The derived dimensions can be visualized interactively online: https://craasand.shinyapps.io/Rocks_Data_Explorer/. The first 6 dimensions are clearly interpretable in terms of lightness of color, average grain size, roughness, shininess, organization (rocks composed of organized layers vs. fragments haphazardly glued together), and chromaticity (warm/vivid colors vs. cool/dull colors). The interpretation of dimension 7 is not quite as clear-cut as the rest and likely reflects an amalgamation of several underlying psychological dimensions, but it seems to be related to shape (flat vs. spherical/cubical). Nosofsky et al. (2018c) initially considered dimension 8 to also have an ambiguous interpretation, but subsequent work found it can be well interpreted in terms of red versus green hue (Nosofsky et al. 2019a).

While the naïve approach would be to train and evaluate each network using all 360 images from the data set, CNNs may have millions of trainable parameters, and thus are prone to overfitting to noise and failing to generalize to new data. Therefore, we needed a means to compare the CNNs’ generalization performance and not just their training performance. To this end, we split the data into three separate sets: a training set, a validation set, and a test set. CNNs with varying hyperparameters (free parameters not learned by the network, such as the number of layers) were trained to minimize error on the training set, and each network’s error on the validation set was computed to find the CNNs with the best generalization performance (see below and Appendix 1 for details). Finally, these networks’ error on the test set was computed to avoid overfitting to the validation set and to gain an unbiased estimate of their ability to generalize to completely new stimuli. The training set was formed by randomly sampling 6 of the 12 rock tokens in each category, and the remaining tokens were evenly split between the validation and test sets. Therefore, there were 180 images in the training set and 90 images in both the validation and test sets.

CNN Architecture and Training Procedure

One challenge we had to overcome was that the 360-rock set is quite small for a deep-learning data set. By comparison, image-classification networks are often trained on the ILSVRC data set, which consists of over one million images belonging to 1000 different categories (Russakovsky et al. 2015). Networks trained on such large data sets are able to learn much more robust and complex features than those trained on smaller data sets. Therefore, instead of training our CNNs from scratch, we used a pretrained implementation of ResNet50 (He et al. 2016) as a starting point.Footnote 2 This procedure is known as transfer learning (Yosinski et al. 2014). To adapt this network for our own purposes, we removed its output layer and replaced it with a new set of untrained fully connected layers so that we could take advantage of the low-level features trained on big data, while still being able to learn high-level features relevant to our specific task. (The detailed procedure for deciding the structure of the appended fully connected layers is described in Appendix 1.) The final output of the network was 8 linear units corresponding to the 8 MDS dimensions.

We trained the network to minimize the mean squared error (MSE) between the network’s output and the MDS coordinates of the rocks in the training set. Each of the dimensions was given equal weight in computing the MSE. (Note that the “importance” of each dimension is already reflected in the variance of the stimuli along that dimension in the original MDS solution that was derived from the similarity-judgment data.) To artificially increase the size of the training set, we performed data augmentation: training images were randomly flipped, rotated, cropped, and stretched/shrunk every time they were presented to the network. The images were scaled to a resolution of 224 × 224 pixels,Footnote 3 with the edges being cropped as necessary to make the images square without distorting their aspect ratios.

┄┄┄┄┄┄

◆ Task statement ◆
According to the passage on training networks with rock images, which pretrained network served as the starting point instead of training from scratch?

◆ Material ◆

┄┄┄┄┄┄

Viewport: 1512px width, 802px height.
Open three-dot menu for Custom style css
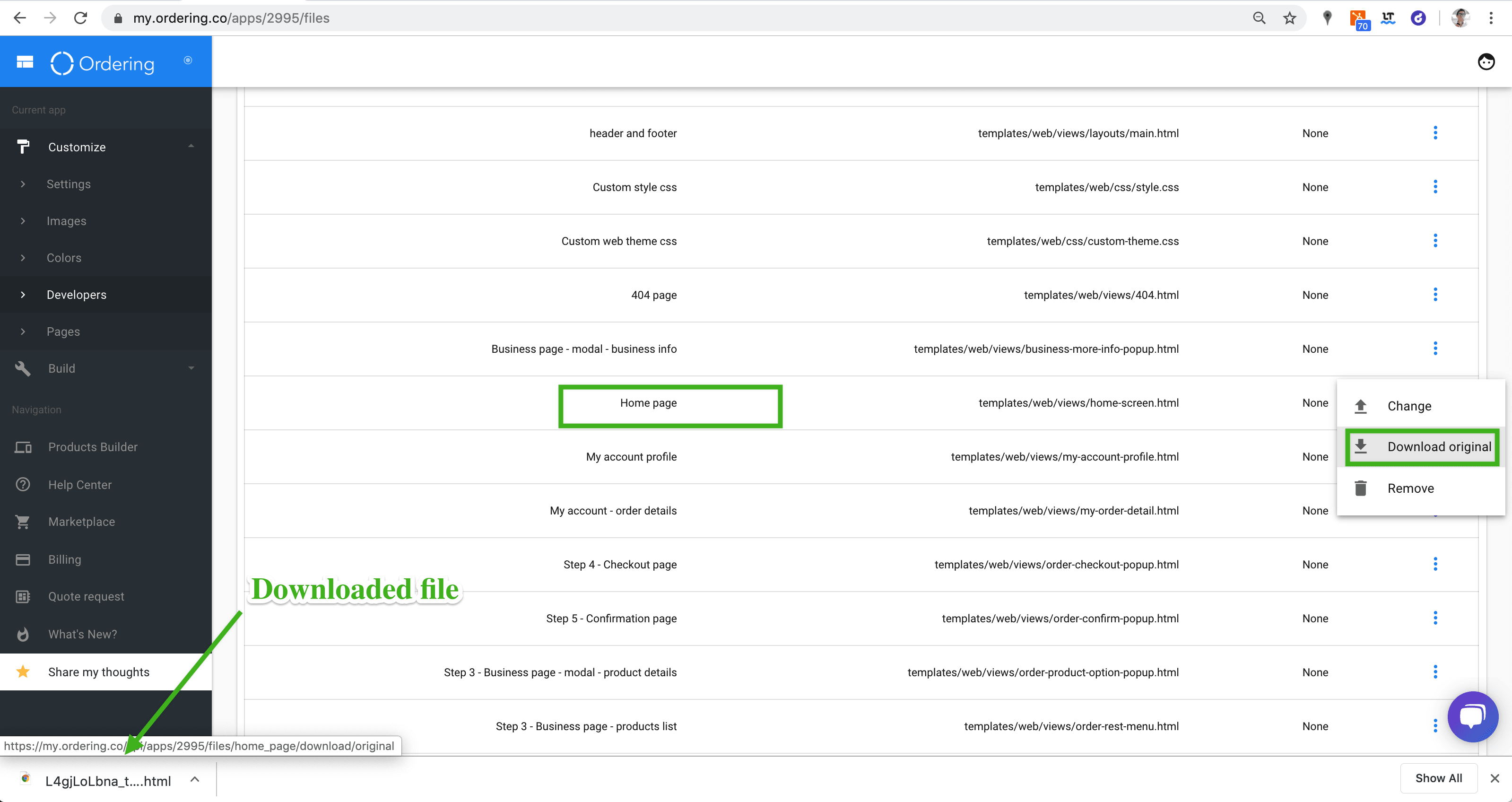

┄┄┄┄┄┄

◆ Expected answer ◆
A pretrained implementation of ResNet50.